**Selected extract**
==============================

The National Coastwatch Institution  is a voluntary organisation and registered charity providing a visual watch along the UK's coasts, and is not to be confused with HM Coastguard.

History
The National Coastwatch Institution (NCI) was founded in Cornwall in 1994 following the deaths of two local fishermen whose fishing boat sank within sight of a recently closed coastguard station at Bass Point. Most of HM Coastguard's visual watch stations were closed following a period of rationalisation and modernisation.. Although never fully admitted or responsibility accepted by the Maritime and coastguard agency or HM Government,  it is widely speculated within the local community that had the watch keepers' station not been closed due to budget cuts and still staffed then the fisherman in distress would’ve been spotted and assistance sent.  Therefore, the institution, registered charity number 1159975, originated from a campaign to re-establish a visual coastal watch in Cornwall. The first NCI Coastwatch station was thus established at Bass Point, on The Lizard peninsula, Cornwall by November 1994.

Following the successful launch of NCI Bass Point, other stations quickly followed in Devon, Cornwall, East Anglia, Somerset, Sussex, Essex, Dorset, and South Wales. As of August 2021, there are 58 NCI stations operational around the coast of England and Wales, from Fleetwood in the Northwest, through Wales, along the south coast, and up the east coast to Hornsea, East Yorkshire with over 2,600 trained volunteer watchkeepers.

The institution has a joint memorandum of understanding with the Maritime and Coastguard Agency (MCA), and more recently UK Border Force, and these documents are guides to NCI's role and provide the basis for the working relationship the institution enjoys with both these departments. Most NCI stations have acquired, or are working towards acquiring "declared facility status", giving NCI a very important role to play when needed among the UK's search and rescue organisations. Many have also achieved the Queen's Award for Voluntary Service (QAVS).

==============================

**Data lines**
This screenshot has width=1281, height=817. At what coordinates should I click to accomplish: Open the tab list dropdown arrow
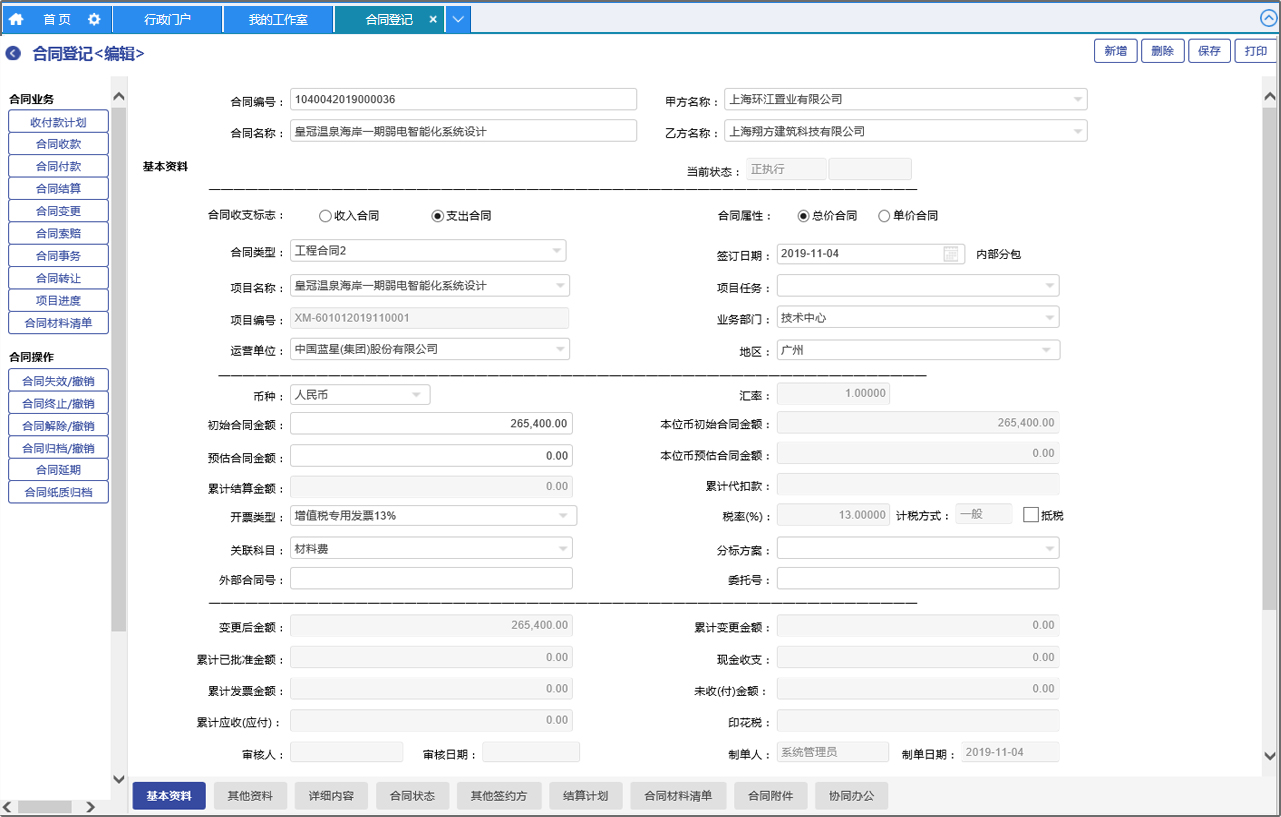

==============================

**Aim A**
From the National Coastwatch Institution text, reproduce the passage starting with "Following the successful" and going on through "trained volunteer watchkeepers.".
**Aim B**
According to the text on the National Coastwatch Institution, where was the first NCI station established?

**Final result A**
Following the successful launch of NCI Bass Point, other stations quickly followed in Devon, Cornwall, East Anglia, Somerset, Sussex, Essex, Dorset, and South Wales. As of August 2021, there are 58 NCI stations operational around the coast of England and Wales, from Fleetwood in the Northwest, through Wales, along the south coast, and up the east coast to Hornsea, East Yorkshire with over 2,600 trained volunteer watchkeepers.

**Final result B**
At Bass Point, on The Lizard peninsula, Cornwall.